Some providers’ customers pay US$35 a month for unlimited data usage at 128 kilobits per second, while Digi’s clientele can get 1,024 kbps for $12, though they’re capped at 5 gigabytes total for the month.
A low pricing strategy is essential in a country where most of the population is poor and has first accessed the web via mobile phone, according to Digi officials.
“It’s very, very hard to start to use the internet by the computer so we try to make their life easy and to help them,” said Chief Marketing Officer Maria Teplukhina.
At the same time, those prices also exist to attract Phnom Penh’s youth. Some 70 percent of the firms’ customers have never before had a home connection, and are overwhelmingly young people, she said.
In addition, Digi has packaged a number of services geared toward the youth segment, including access to certain social networking and local sites without it subtracting from a customer’s data-usage limits.

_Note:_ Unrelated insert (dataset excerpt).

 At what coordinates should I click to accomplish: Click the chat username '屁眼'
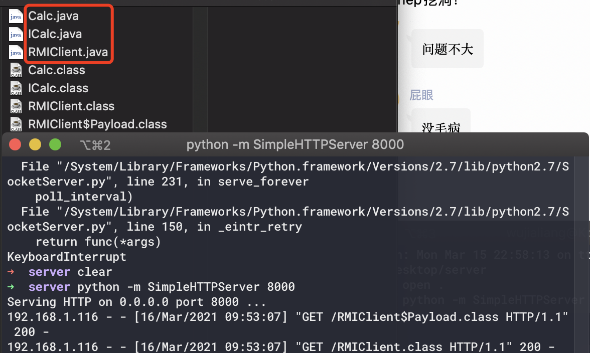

“It is not magic” that the firm can offer these services at low prices, Chief Executive Officer Andrey Shin said. “We are in the same position as our competitors.”
Digi is operated by DTV Star Co Ltd, which is owned by Kazakh investors.
The company’s plan since its 2008 inception has been to invest in infrastructure and build a customer base, even if at the expense of profits, Shin said. As the market grows, he is counting on profits to rise.
The firm declined to reveal its profits or current subscriber base. But Shin did say the current number of customers is “not enough to make huge money.”
Digi presently operates only in Phnom Penh city, but intends to expand into Battambang, Siem Reap, Kampong Cham and other areas “definitely in the next year,” Tepulkhina said.
The firm is also open to acquiring a competitor or being acquired itself, depending on the situation.
“We’re open for any discussion, any opportunity that could improve our business and extend and make it bigger, if it has business sense,” Shin said.
He said Digi has not given up on its hopes of bringing customers Internet Protocol television.
In 2009, a Ministry of Post and Telecommunications licence was overridden by a monopoly licence granted to local cable company PPCTV by the Ministry of Information.
Digi’s appeals went unheeded, leaving the company to wait until PPCTV’s licence expires. Shin stated he would apply again at that time. “We suspended this situation for a while,” he said.
PPCTV did not respond to a request for comment, while Information Minister Khieu Kanharith could not be reached yesterday.